As wonderful as the projections were one wonders why the solo singers were not similarly costumed. The only one whose dress added to the overall production was, not surprisingly, Palombi as Rhadames. He was the only one of the cast (except for the King) who was really engaged in his role. Ramfis looked like a stock-broker or a Mormon missionary. Surely some kind of minimal costuming could have done done to add to the feel created by the projections. As it was the singers lack of acting and lack of costuming detracted from the projections and from the production. One is left to wonder why bother?

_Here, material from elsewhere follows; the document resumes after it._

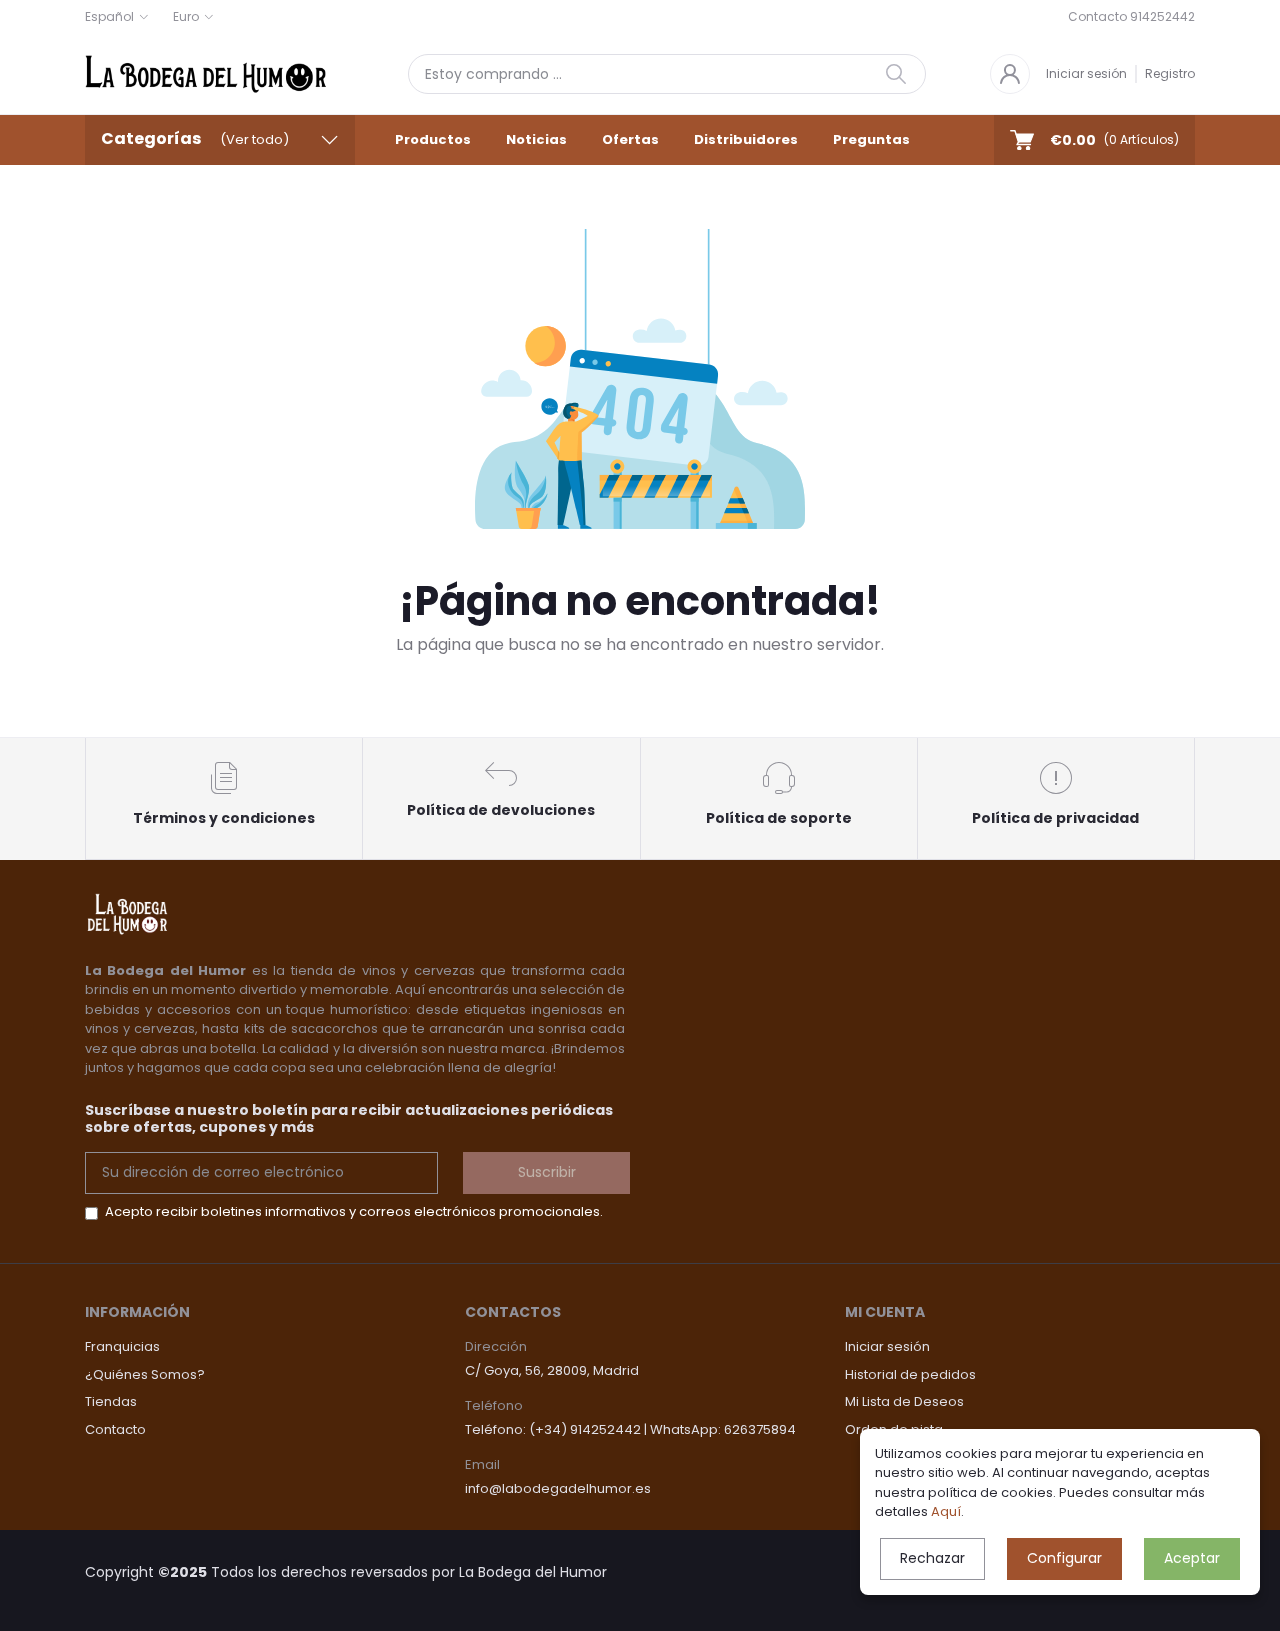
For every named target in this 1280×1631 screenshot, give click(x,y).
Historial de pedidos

I came away thinking that perhaps Aida does not work in a concert production. Certainly there were some thrilling moments. But the overall experience was very mixed and it was almost that the piece was too much for the context. David Robinson is a wonderful conductor and his work at the Met has been top notch. But it has all been in contemporary opera. After last night I wonder if he really is able to do romantic opera. His tempi were odd in places, some of the transitions were disjunct, his overall dramatic sense did not seem to prevent the problems listed above, and the orchestra consistently overpowered the singers, even the chorus. He did not seem to be able to bring them into balance. Perhaps Aida needs to remain as a stage work.
The stage at Powell Hall at intermission with some of the projections.